▶ [The problem]: Extract each row below that contains the string "accomplish".

-- Dataset records start --

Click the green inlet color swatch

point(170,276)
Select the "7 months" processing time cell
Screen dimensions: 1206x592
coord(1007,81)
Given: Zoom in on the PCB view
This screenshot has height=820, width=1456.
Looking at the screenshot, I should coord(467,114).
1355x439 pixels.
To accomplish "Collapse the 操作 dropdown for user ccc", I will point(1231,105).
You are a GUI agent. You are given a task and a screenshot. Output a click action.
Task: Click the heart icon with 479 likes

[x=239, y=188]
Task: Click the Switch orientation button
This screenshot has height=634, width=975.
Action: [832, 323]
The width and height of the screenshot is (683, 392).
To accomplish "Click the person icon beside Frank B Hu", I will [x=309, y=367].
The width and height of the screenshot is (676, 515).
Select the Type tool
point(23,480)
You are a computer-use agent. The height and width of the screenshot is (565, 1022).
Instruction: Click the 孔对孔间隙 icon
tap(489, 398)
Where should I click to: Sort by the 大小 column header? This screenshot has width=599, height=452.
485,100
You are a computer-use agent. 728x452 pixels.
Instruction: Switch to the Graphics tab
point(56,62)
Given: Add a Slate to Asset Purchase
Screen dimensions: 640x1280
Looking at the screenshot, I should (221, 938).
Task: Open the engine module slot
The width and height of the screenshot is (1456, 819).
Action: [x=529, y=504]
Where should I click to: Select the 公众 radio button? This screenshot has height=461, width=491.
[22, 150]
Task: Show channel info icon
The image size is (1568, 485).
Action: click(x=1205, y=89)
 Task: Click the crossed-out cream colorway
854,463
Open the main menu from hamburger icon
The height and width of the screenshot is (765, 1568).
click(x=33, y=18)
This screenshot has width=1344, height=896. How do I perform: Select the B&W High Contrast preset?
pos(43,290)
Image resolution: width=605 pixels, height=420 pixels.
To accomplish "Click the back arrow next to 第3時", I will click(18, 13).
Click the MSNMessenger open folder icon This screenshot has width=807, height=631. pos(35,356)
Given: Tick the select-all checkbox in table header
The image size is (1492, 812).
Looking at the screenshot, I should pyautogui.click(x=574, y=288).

-- Dataset records end --

▶ [Solution to the problem]:
To accomplish "Collapse the 操作 dropdown for user ccc", I will point(1231,105).
To accomplish "Click the person icon beside Frank B Hu", I will [x=309, y=367].
To accomplish "Click the back arrow next to 第3時", I will click(18, 13).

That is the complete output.